Retrieving the Text of a Line

We now have the playlist displayed in a window we can easily open. Let’s add the ability to play a specific song chosen by the user.

We’re going to create a new function, mpc#PlaySong, within our autoload directory. It will take the number of a song in the playlist—what mpc refers to as the song’s position—and send that number back to mpc using system. Add the following code to autoload/mpc.vim:

autoload.1/mpc/autoload/mpc.vim
Line 1 
function​! mpc#PlaySong(​no​)
let​ song = ​split​(getline(a:​no​), ​" "​)
let​ results = ​split​(system(​"mpc --format '%title% (%artist%)' play "
. song[0]), ​" "​)
let​ message = ​'[mpc] NOW PLAYING: '​ . results[0]
echomsg​ message
endfunction

There is a fair bit happening here. mpc#PlaySong takes one argument, no, which actually represents a line in the playlist buffer. Vim’s function getline takes a number and returns the contents of the line by that number. On line 2 we call getline on no and then split the resulting line contents into a List, with items delimited by spaces. We assign that List to the variable song.

To make this clearer, let’s look at an example from the playlist window we saw in the previous chapter.
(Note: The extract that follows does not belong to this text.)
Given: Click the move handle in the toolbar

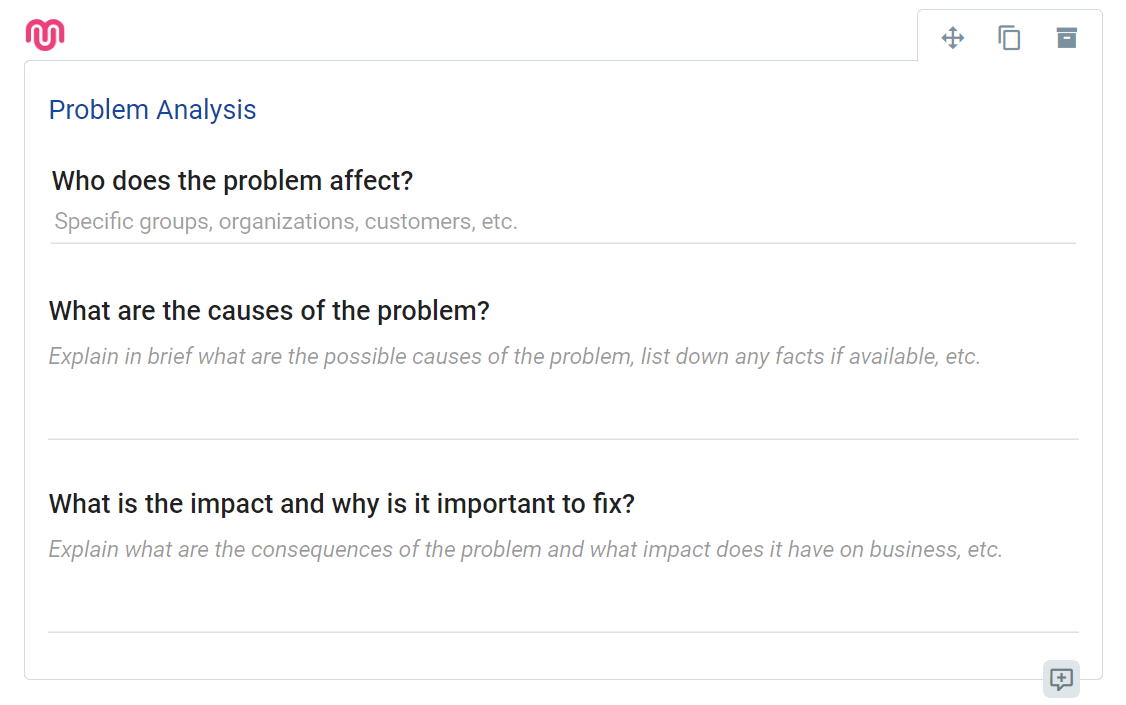Looking at the screenshot, I should [x=952, y=37].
Here it is:

images/PlaylistView01.png

The last track in the window is number 10 in the playlist, so it has the position 10. If we were to call mpc#PlaySong(10), this would be the song we would get:

 
[​'10'​, ​'Wayne'​, ​'Watson'​, ​'/'​, ​'The'​, ​'Very'​, ​'Best'​, ​'/'​, ​'Home'​, ​'Free'​]
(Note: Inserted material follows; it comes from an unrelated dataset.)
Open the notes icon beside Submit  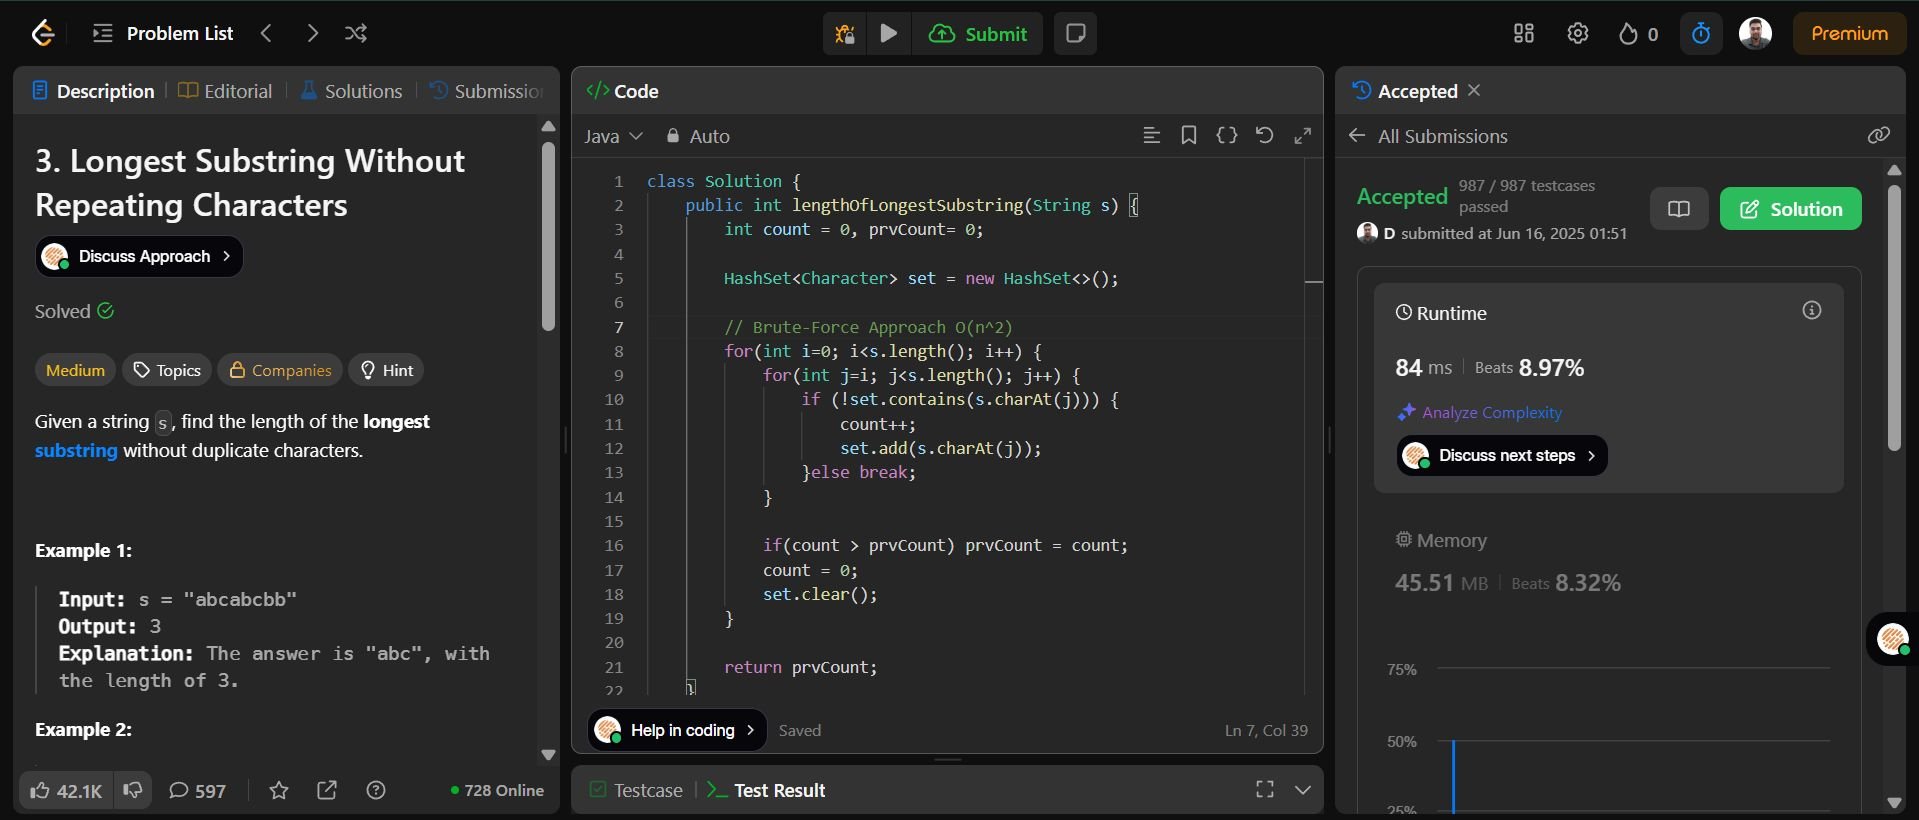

And as you can see, this also gets the item separators, /. No matter—the important thing is the first item in the List: the position (10).

So next, on line 3, we use system to call mpc play, passing it that first item in the song List, the position. We call split again, this time on the output we get from mpc when we play the song, and assign that—another List—to the variable results. So results is a List of mpc’s output, broken up by new lines. We finish on lines 5 and 6 by echoing a “now playing” message, which contains the first item (or line) of results, to the user.

Try it out. Open Vim and run :call OpenMPC(). Then run :call mpc#PlaySong(3). If MPD is running, you should hear the third track in the playlist starting up and see something like what’s shown in the figure below.

images/PlaySelected01.png

No, calling the function manually isn’t really user-friendly. In Chapter 6, Commands and Mappings, we’ll see how we can bind that function call to our own key mapping.

As we continue with our plugin project, you’ll find the autoload directory is a useful place to put most of the code. The next area of VimL you’ll learn about is filetypes, including the use of the ftdetect and ftplugin directories, which allow you to add support for filetypes Vim doesn’t support by default. In the next chapter we’ll see how we can have our plugin recognize and add behavior based on filetypes.